-- QUOTED PASSAGE follows --

Additional packages rational

  • ImageMagick is recommended.
  • Gui install and mediawikiwiki:Manual:Cache recomend the apc package.
  • Clamav for virus scanning of uploads is mentioned in the mediawiki manual. However, wikipedia doesn't seem to do it, so it doesn't seem like it's worth bothering. It also makes uploading a set of images take twice as long on broadband.

Install Mediawiki

Here, we mediawikiwiki:Download_from_Git, or reset our installation if it is already there, and create the wiki database. mediawikiwiki:Manual:Installing_MediaWiki

mkdir -p $mw
cd $mw
# this will just fail if it already exists which is fine
if [[ ! -e .git ]]; then
    git clone https://gerrit.wikimedia.org/r/p/mediawiki/core.git .

-- QUOTED PASSAGE concluded --

**THINGS TO DO**
#1 Answer these questions about the MediaWiki install notes.
(a) Which package do the GUI install and the cache manual recommend?
(b) What two reasons does the text give for not bothering with Clamav?
(c) From what URL does the git clone command fetch the code?
#2 Supply the next part of the MediaWiki install notes, picking up right after the git clone command.
The rows have no part in this work.

-- DATA PROVIDED follows --

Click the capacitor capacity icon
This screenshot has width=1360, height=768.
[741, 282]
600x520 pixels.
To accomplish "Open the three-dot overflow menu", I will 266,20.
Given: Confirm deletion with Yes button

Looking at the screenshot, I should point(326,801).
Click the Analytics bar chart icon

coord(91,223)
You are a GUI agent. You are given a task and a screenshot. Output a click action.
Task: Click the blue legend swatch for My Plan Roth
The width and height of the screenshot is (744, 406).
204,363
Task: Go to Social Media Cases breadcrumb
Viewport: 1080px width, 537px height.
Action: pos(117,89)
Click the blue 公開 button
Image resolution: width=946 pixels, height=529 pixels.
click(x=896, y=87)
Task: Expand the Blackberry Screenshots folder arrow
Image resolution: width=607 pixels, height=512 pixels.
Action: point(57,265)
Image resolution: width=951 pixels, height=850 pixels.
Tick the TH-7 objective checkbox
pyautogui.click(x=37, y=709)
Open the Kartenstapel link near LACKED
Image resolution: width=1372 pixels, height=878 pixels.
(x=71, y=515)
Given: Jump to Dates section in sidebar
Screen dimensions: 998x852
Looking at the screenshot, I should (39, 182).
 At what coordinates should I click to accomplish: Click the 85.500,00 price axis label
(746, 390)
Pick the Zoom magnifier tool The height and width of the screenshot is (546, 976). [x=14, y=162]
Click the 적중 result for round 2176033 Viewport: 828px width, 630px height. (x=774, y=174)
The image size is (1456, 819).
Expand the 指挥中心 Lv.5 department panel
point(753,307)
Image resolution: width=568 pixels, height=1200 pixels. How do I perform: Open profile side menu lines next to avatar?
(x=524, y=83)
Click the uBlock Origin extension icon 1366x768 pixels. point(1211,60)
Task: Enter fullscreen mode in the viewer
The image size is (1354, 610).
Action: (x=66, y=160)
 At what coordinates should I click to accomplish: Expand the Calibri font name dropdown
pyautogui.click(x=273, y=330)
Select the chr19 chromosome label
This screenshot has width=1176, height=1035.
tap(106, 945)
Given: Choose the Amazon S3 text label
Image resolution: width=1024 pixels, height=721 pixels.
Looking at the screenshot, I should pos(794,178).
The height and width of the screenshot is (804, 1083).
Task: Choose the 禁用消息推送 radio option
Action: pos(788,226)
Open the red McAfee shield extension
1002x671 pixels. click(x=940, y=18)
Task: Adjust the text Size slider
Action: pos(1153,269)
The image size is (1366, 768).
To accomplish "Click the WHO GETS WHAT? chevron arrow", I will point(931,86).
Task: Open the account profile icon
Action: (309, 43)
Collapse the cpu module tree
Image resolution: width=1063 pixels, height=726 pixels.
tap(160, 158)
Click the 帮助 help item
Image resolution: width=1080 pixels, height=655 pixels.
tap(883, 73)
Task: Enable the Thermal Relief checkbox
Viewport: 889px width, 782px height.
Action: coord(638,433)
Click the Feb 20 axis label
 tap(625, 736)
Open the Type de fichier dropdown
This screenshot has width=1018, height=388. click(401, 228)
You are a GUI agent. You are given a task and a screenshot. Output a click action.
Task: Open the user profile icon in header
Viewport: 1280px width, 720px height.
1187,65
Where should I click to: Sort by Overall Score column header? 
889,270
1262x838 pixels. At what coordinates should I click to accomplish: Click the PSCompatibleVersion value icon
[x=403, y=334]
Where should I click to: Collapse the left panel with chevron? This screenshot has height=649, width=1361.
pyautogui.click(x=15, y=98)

-- DATA PROVIDED concluded --

**ANSWER SECTION**
#1
(a) The apc package.
(b) Wikipedia doesn't seem to do it, and it makes uploading a set of images take twice as long on broadband.
(c) https://gerrit.wikimedia.org/r/p/mediawiki/core.git

#2
fi
# to see available branches: https://www.mediawiki.org/wiki/Version_lifecycle
# and
# git branch -r
git checkout -f origin/$mw_branch
git clean -ffxd
# apply librejs patch
curl "https://iankelling.org/git/?p=mediawiki-librejs-patch;a=blob_plain;f=mediawiki-1.28-librejs.patch;hb=HEAD" | patch -r - -N -p1
# Get the php libraries wmf uses. Based on:
# https://www.mediawiki.org/wiki/Download_from_Git#Fetch_external_libraries
if [[ ! -e vendor/.git ]]; then
    git clone  https://gerrit.wikimedia.org/r/p/mediawiki/vendor.git
fi
cd vendor
git checkout -f origin/$mw_branch
cd ..

# Drop any previous database which may have been installed while testing.
# If upgrading, we should have a db backup which will get restored.
# https://www.mediawiki.org/wiki/Manual:Upgrading
mysql -u root -p$dbpass <<'EOF' ||:
drop database my_wiki;
exit
EOF
php $mw/maintenance/install.php --pass $wikipass --scriptpath /w \
    --dbuser root --dbpass $dbpass "$mwdescription" "$wikiuser"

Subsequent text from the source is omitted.